“Mabel is funny, sweet, caring and has a heart of gold – she’s got a fierce side too! She loves rainbows & unicorns, dancing and swimming, in that sense, she is very typical of any other five-year-old girl. She loves dressing up, and every time we have a hospital appointment, she wears her most glittery outfit!

Mabel’s diagnosis happened very quickly.  In March 2023 she was sent home from nursery with a high temperature, but we didn’t think too much about it.  After a few days, her temperature was still very high and she was very lethargic, so we took her to the GP who told us it was tonsillitis.  That weekend, after she was no better with the antibiotics, we took her into A&E where things spiralled very quickly.  She presented with Strep A, RSV and sepsis – her blood pressure plummeted, she was put on oxygen and was admitted to the high dependency unit where she had to have an emergency platelet transfusion. The next morning, she was diagnosed with ALL.  We were in complete shock – it all went from Mabel being a little bit unwell to our world falling apart.

Once her infections were under control the following week, Mabel started her treatment, which lasted over two years.  It was full on and included daily chemotherapy, blood transfusions, lumbar punctures, steroids and injections.  I had to stop working immediately after Mabel’s diagnosis to be with her.

Mabel is very resilient and has done so well given everything that she has been through.  She lost all her hair, which was heartbreaking.  It would fall out and drop in her food but because she was so young she didn’t really say anything, but we could tell it bothered her.  The steroids also made her gain a lot of weight so her appearance changed drastically – she wouldn’t talk about it but would refuse to look at her reflection.  Now, we often catch her dancing in front of the mirror, and her hair is growing back so we can finally squeeze it into a ponytail which has made her so happy – she just wanted to look like everyone else in her class!

Momentum have been amazing. We were introduced to them at St. George’s Hospital shortly after diagnosis and they have been there for us ever since.  Our Family Support Worker, Sam, made weekly calls to us. We didn’t think we would need this because we have a lot of family and friends around, but it really helped to speak to someone who understood the situation and knew the hospitals and medical staff. Sam has helped with signposting, accessing financial support, and introducing us to other families through the Momentum coffee mornings. Our friends have been amazing, but if you haven’t been through it yourself, it is difficult to understand.

Mabel was poked and prodded a lot during her treatment, and at the start she was petrified every time anyone came into the hospital room.
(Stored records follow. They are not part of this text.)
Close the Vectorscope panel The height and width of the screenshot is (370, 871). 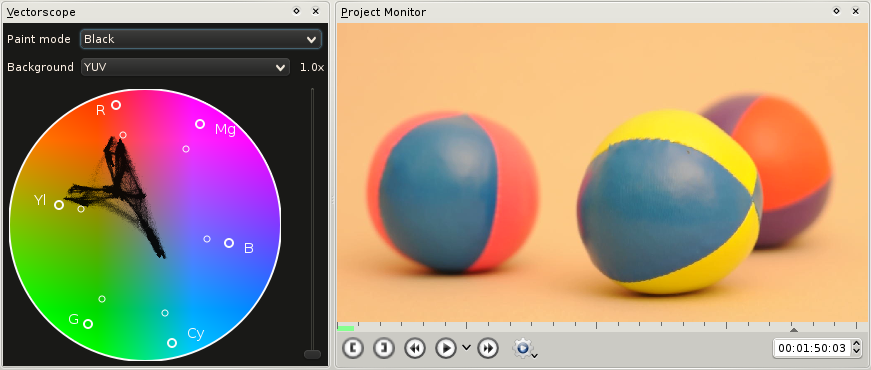pyautogui.click(x=316, y=11)
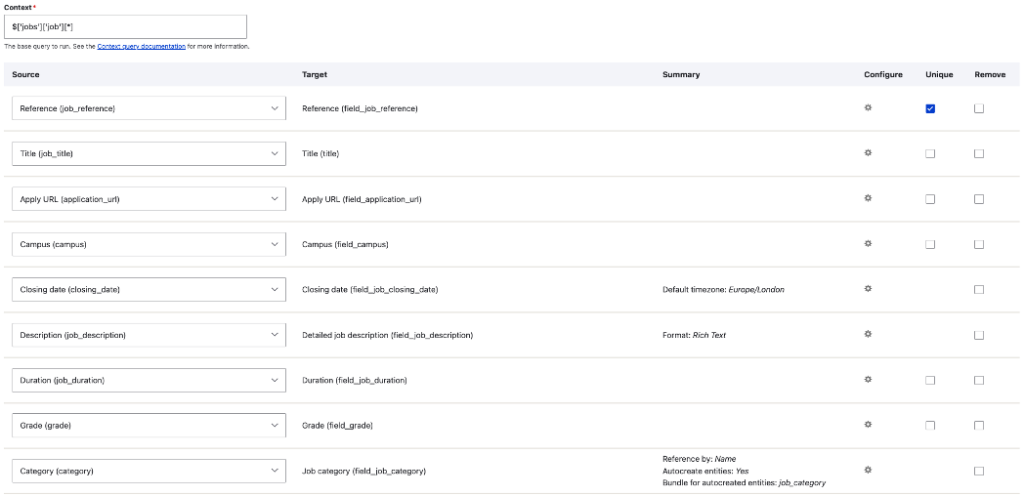Tick Remove checkbox for Apply URL row
The height and width of the screenshot is (496, 1024).
(x=979, y=199)
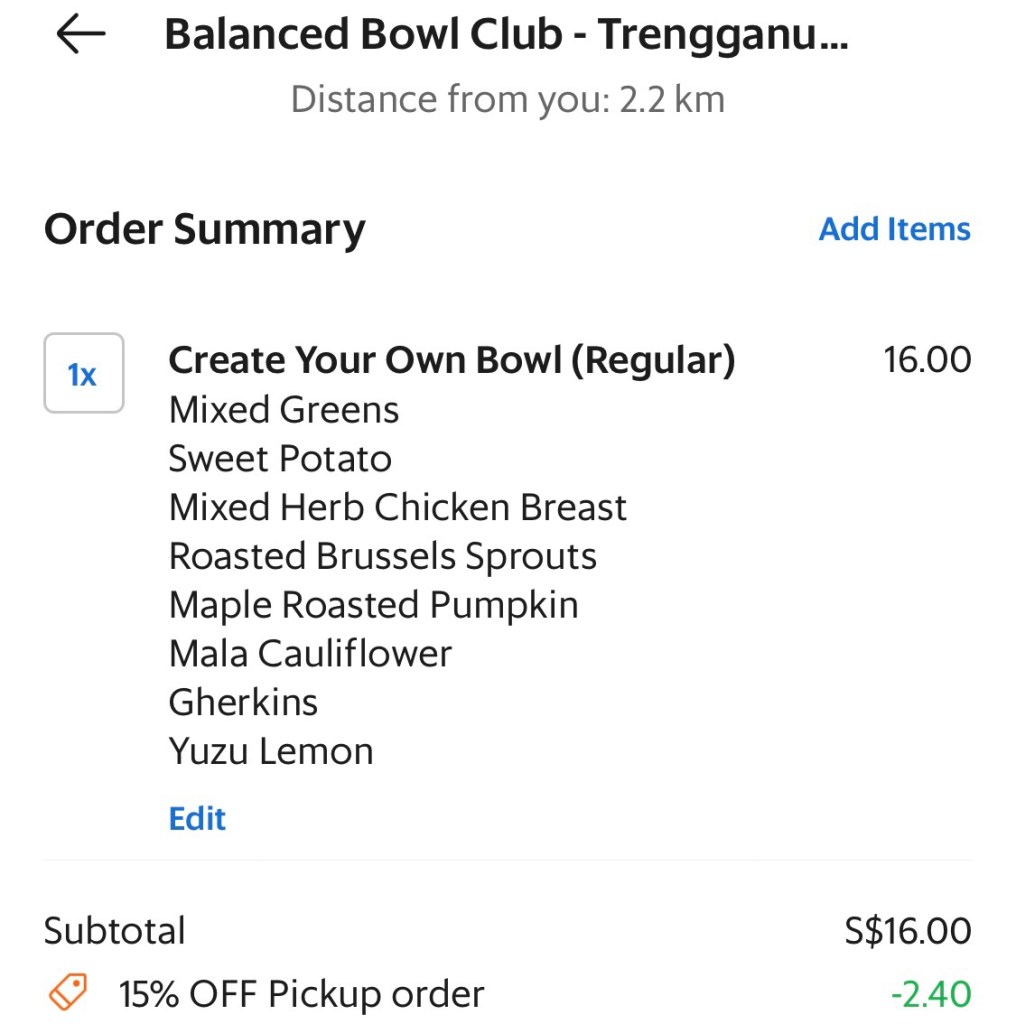Select the Gherkins ingredient
Screen dimensions: 1016x1024
tap(243, 703)
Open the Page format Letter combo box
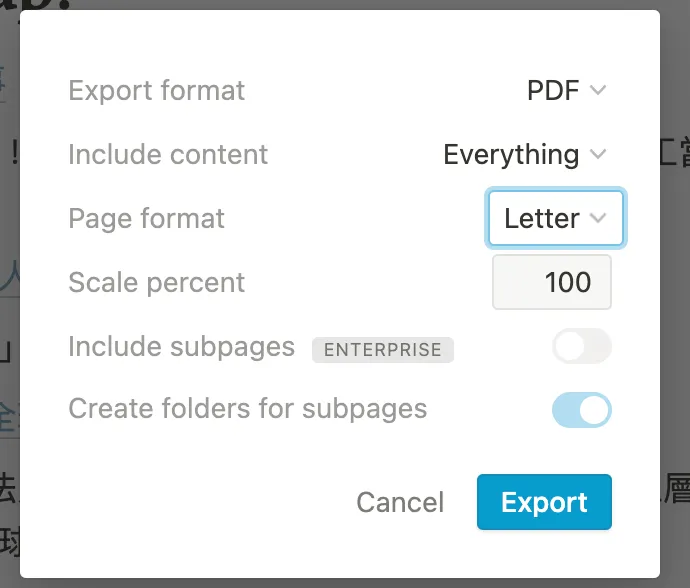 [x=555, y=219]
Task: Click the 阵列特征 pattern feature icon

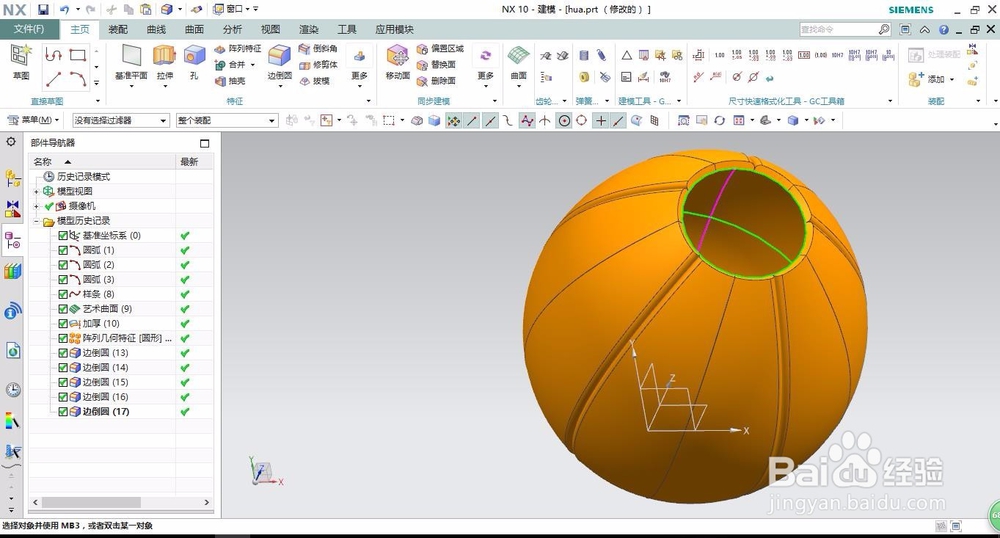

The Momentum green t-shirts were amazing as she immediately recognised that it wasn’t a doctor coming into her room so she would calm down.  Momentum funded play therapy which helped her to start to build trust with others outside of the family, and our son was offered creative arts sessions where they would make slime together and play games – which really helped him to process it all and open up.  Siblings can find a cancer diagnosis really tough, so it was great to know that Momentum was looking out for the whole family.

Even in the darkest of times, Momentum have helped us to create some wonderful memories. We spent a long time at home isolating as Mabel was immunocompromised.  Being able to take a trip on the Momentum riverboat was amazing as it was the first thing we did out ‘in the real world’ as a family.  We had lunch, my son steered the boat, and the crew were brilliant! It was so lovely to see the kids smiling and laughing again.  Momentum have also arranged experiences for Mabel and our son like the Fairy House and Christmas Grotto – things we wouldn’t have been able to do otherwise due to worry about infection risk.  We’ve also been lucky enough to use one of Momentum’s cabins – it was so nice to spend time together somewhere that wasn’t home.

Mabel’s diagnosis has altered our family forever.  We try not to worry about the small things as going through something like this really changes your perspective on life.  Mabel still has side effects from the chemotherapy, and she’s missed a lot of school, but we try and focus on the things she can do again now, like go swimming again.  She’s getting her confidence back and is really progressing – being in the water puts a huge smile on her face. She’s also just celebrated her fifth birthday with a class party with music, games and Elsa!

My advice for others at the start of this journey would be to not look too far ahead and take each day as it comes. We tried to break down each treatment cycle into blocks so you can focus on it a chunk at a time, which helps make it less overwhelming.  It’s also really important to try and take some time out for yourselves if you can as it’s all so full on – so accept help where you can!”

Story taken May 2025.